On September 30, 2005, we had three principal share-based compensation plans, which are described below. The compensation cost that has been charged against income for those plans was $5.6 million and $7.2 million for the nine months ended September 30, 2005 and 2004 respectively. No compensation cost was recorded during 2004 related to the stock options as the stock options were being measured in accordance with the provisions of Accounting Principles Board Opinion No. 25, “Accounting for Stock Issued to Employees” and related interpretations. The total income tax benefit recognized in the income statement for share-based compensation arrangements was $2.2 million and $2.8 million for the nine months ended September 30, 2005 and 2004, respectively. It is currently our policy to issue new shares for settlement of option exercises or restricted stock grants. At September 30, 2005, 1,606,946 shares of common stock were reserved for future grants under the current long-term incentive compensation plan, which allows for awards of options, restricted stock, or other performance awards.

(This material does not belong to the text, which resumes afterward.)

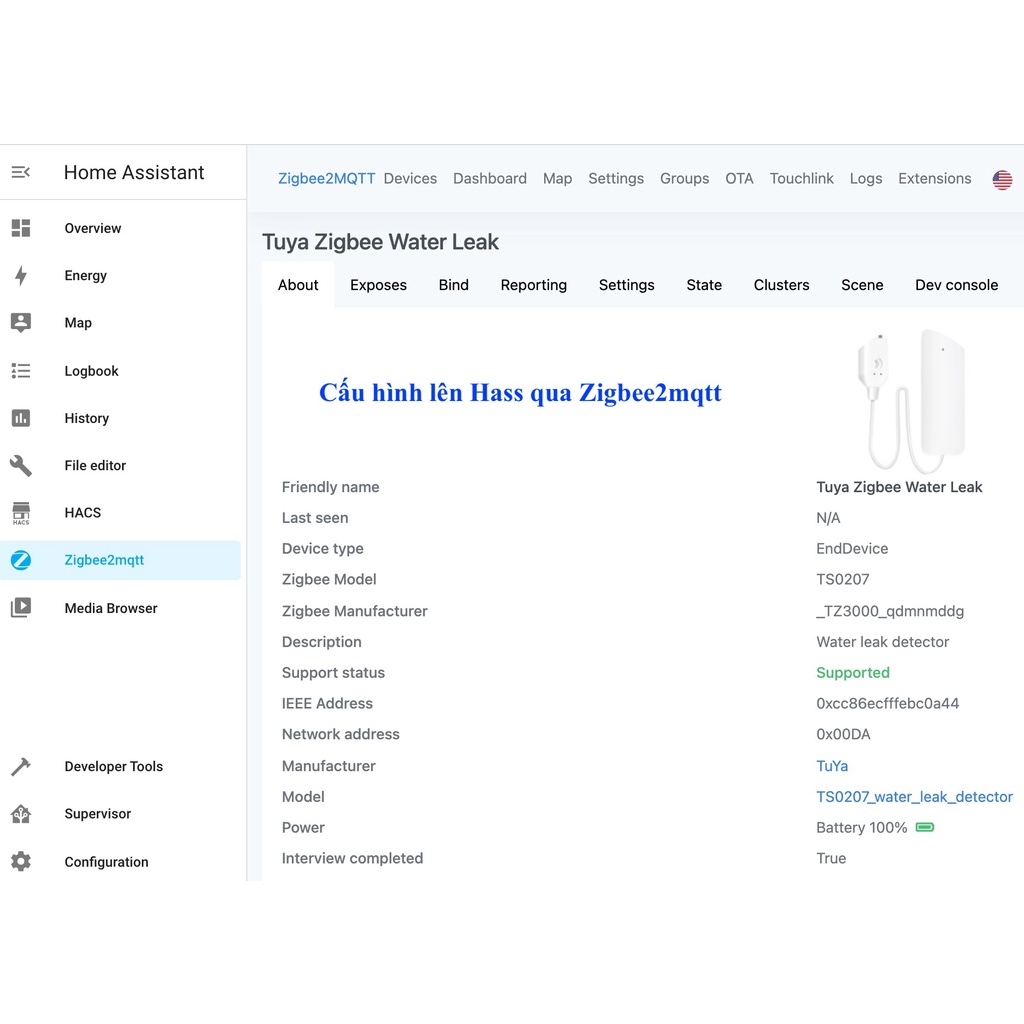Open the Clusters tab
The image size is (1024, 1024).
click(781, 285)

Previously awarded stock options and all other compensation arrangements based on the market value of our common stock have been adjusted to reflect the two-for-one stock split in August 2004.
Stock Options
Under our Long-Term Incentive Compensation Plan and a previous stock option plan, we have granted stock options to certain officers and other key employees. All the options have been granted at prices equal to the market value of the shares at the time of the grant and normally expire on the tenth anniversary of the grant date. These awards generally vest 20% at the end of each of the five years after the grant date. There have been no options granted since December 2001. The fair value of each option awarded was estimated on the date of grant using the Black-Scholes option pricing model.

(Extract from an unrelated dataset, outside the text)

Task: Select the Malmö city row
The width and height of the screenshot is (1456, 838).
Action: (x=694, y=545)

A summary of option activity as of September 30, 2005, and changes during the nine months ended September 30, 2005 is presented below:
                                 
                    Weighted-        
            Weighted–     Average     Aggregate  
            Average     Remaining     Intrinsic  
            Exercise     Contractual     Value  
Options   Shares     Price     Term     ($000)  
 
Outstanding at January 1, 2005
    1,734,400     $ 5.19                  
Exercised
    (485,650 )     5.63                  
Forfeited or expired
    (4,000 )     5.95                  
 
                           
Outstanding at September 30, 2005
    1,244,750     $ 5.01       4.7     $ 73,402  
 
                       
Exercisable at September 30, 2005
    986,750     $ 4.66       4.5     $ 58,533  
 
                       
The total intrinsic value of options exercised during the nine months ended September 30, 2005 and 2004, was $14.7 million and $8.1 million, respectively.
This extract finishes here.